### [What you should do]
Swap "Identify the location of" for "Locate" in the rows, starting with the line with "Identify the location of add-attachment-icon: +." and going on through the line with "center [95, 153].". Return only those lines, with nothing else changed.

Records from a data collection:
=======
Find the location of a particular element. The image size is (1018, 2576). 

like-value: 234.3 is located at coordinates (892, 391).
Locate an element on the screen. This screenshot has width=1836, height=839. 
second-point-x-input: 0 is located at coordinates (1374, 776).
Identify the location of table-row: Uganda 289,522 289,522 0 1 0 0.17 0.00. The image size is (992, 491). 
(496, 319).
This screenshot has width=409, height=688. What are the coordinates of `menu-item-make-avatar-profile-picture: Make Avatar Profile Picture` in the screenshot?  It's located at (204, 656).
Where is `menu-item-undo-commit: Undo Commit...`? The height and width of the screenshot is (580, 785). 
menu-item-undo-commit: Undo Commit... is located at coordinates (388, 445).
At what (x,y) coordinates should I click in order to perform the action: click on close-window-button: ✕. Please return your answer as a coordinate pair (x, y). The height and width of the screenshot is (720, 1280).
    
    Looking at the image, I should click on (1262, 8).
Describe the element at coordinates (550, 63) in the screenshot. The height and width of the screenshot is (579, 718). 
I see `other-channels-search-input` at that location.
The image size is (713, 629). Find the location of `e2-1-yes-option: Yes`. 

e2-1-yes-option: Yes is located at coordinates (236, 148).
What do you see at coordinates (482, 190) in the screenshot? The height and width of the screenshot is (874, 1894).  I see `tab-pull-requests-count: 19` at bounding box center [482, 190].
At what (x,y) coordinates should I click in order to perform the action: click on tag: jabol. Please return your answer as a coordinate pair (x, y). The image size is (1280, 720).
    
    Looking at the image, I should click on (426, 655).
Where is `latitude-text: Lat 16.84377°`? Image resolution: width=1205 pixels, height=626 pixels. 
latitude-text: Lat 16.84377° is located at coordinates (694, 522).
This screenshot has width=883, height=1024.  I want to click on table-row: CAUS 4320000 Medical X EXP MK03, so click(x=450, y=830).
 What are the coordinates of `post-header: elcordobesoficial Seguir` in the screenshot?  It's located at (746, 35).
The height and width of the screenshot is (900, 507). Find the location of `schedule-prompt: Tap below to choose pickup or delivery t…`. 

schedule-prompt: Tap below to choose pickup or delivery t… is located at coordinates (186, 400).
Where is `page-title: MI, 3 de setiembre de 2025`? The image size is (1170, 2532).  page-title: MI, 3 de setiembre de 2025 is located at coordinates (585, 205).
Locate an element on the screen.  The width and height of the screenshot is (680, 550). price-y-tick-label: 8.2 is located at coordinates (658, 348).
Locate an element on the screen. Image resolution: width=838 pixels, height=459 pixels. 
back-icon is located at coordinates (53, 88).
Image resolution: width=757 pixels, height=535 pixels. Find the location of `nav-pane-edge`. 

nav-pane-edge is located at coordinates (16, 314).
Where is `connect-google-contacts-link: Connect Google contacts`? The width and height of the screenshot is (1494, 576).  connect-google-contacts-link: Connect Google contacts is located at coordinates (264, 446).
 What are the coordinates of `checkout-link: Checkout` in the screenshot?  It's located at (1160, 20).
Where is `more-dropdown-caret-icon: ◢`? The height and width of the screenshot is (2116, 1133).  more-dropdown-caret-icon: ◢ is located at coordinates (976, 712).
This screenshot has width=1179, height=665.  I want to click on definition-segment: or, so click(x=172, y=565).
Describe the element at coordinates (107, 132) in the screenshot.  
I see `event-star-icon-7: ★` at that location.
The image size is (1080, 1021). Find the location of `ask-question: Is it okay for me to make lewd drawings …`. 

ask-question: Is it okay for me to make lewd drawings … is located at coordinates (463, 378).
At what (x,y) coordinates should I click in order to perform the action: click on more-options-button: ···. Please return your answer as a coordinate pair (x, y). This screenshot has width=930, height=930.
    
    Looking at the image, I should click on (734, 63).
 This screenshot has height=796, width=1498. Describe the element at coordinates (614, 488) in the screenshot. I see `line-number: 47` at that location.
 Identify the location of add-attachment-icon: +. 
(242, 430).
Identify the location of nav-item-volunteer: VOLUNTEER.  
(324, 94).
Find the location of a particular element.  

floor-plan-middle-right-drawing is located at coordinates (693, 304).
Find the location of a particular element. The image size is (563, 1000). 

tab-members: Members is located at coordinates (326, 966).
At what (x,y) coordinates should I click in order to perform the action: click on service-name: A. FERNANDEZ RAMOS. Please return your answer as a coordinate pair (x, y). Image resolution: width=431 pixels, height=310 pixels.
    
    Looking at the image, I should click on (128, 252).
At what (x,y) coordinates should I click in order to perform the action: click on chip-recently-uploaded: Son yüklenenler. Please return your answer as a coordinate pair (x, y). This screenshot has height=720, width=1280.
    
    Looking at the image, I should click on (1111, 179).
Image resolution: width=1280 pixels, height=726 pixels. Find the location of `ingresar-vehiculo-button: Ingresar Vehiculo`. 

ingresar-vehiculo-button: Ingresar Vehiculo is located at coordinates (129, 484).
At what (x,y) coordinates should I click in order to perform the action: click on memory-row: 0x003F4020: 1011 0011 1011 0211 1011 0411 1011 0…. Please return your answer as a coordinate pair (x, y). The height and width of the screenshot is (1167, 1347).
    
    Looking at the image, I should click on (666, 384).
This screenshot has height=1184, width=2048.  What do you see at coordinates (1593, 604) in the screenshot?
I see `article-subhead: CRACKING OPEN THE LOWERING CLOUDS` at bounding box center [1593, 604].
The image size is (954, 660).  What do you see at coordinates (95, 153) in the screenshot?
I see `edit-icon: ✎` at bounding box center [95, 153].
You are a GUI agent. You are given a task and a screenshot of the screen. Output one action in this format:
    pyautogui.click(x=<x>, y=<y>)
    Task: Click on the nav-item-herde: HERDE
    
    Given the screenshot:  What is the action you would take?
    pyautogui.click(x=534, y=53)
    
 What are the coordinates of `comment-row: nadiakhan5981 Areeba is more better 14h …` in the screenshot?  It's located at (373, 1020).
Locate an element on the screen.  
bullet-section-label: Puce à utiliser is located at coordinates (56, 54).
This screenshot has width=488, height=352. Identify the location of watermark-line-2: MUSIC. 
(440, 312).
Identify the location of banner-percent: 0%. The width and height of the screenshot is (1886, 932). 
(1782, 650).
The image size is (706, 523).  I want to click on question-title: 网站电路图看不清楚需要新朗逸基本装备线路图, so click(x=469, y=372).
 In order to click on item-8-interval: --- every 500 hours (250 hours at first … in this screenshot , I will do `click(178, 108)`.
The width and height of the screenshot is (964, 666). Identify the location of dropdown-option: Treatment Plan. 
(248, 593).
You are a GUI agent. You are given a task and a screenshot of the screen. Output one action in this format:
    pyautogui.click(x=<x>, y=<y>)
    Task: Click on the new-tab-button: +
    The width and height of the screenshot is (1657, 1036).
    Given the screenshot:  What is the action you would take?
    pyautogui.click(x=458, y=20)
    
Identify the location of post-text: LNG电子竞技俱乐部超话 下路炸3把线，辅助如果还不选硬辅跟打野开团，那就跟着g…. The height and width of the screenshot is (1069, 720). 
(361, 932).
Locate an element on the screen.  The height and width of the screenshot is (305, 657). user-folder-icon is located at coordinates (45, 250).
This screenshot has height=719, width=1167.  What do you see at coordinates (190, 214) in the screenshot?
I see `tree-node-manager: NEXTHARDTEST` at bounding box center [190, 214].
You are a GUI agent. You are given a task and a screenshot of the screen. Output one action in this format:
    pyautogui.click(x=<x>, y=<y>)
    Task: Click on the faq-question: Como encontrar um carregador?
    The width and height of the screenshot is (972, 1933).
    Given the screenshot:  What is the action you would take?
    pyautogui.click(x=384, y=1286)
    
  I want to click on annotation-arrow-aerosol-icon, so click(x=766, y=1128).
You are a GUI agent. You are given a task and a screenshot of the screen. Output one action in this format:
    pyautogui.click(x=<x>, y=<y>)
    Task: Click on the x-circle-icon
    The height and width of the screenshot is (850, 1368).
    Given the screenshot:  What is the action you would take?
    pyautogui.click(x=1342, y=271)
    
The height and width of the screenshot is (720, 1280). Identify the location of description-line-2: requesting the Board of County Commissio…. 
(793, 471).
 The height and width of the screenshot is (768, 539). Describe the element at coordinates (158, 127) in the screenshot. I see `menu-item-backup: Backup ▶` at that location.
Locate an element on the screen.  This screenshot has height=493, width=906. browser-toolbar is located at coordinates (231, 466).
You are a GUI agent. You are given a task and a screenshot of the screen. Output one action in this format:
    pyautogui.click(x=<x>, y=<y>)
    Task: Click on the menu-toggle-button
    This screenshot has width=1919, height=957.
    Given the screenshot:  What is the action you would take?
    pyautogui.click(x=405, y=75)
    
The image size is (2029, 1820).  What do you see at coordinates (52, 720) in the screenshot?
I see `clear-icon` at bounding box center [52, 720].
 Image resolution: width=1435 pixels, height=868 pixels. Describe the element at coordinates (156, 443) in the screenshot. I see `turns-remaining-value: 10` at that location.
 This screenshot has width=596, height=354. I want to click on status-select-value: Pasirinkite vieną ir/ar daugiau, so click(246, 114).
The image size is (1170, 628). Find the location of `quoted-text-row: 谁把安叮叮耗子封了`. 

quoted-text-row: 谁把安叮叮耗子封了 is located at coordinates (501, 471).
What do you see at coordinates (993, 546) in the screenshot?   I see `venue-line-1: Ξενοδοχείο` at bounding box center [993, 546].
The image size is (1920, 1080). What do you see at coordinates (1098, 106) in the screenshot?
=======
### [Output for this exercise]
 Locate add-attachment-icon: +. 
(242, 430).
Locate nav-item-volunteer: VOLUNTEER.  
(324, 94).
Find the location of a particular element.  

floor-plan-middle-right-drawing is located at coordinates (693, 304).
Find the location of a particular element. The image size is (563, 1000). 

tab-members: Members is located at coordinates (326, 966).
At what (x,y) coordinates should I click in order to perform the action: click on service-name: A. FERNANDEZ RAMOS. Please return your answer as a coordinate pair (x, y). Image resolution: width=431 pixels, height=310 pixels.
    
    Looking at the image, I should click on (128, 252).
At what (x,y) coordinates should I click in order to perform the action: click on chip-recently-uploaded: Son yüklenenler. Please return your answer as a coordinate pair (x, y). This screenshot has height=720, width=1280.
    
    Looking at the image, I should click on (1111, 179).
Image resolution: width=1280 pixels, height=726 pixels. Find the location of `ingresar-vehiculo-button: Ingresar Vehiculo`. 

ingresar-vehiculo-button: Ingresar Vehiculo is located at coordinates (129, 484).
At what (x,y) coordinates should I click in order to perform the action: click on memory-row: 0x003F4020: 1011 0011 1011 0211 1011 0411 1011 0…. Please return your answer as a coordinate pair (x, y). The height and width of the screenshot is (1167, 1347).
    
    Looking at the image, I should click on (666, 384).
This screenshot has height=1184, width=2048.  What do you see at coordinates (1593, 604) in the screenshot?
I see `article-subhead: CRACKING OPEN THE LOWERING CLOUDS` at bounding box center [1593, 604].
The image size is (954, 660).  What do you see at coordinates (95, 153) in the screenshot?
I see `edit-icon: ✎` at bounding box center [95, 153].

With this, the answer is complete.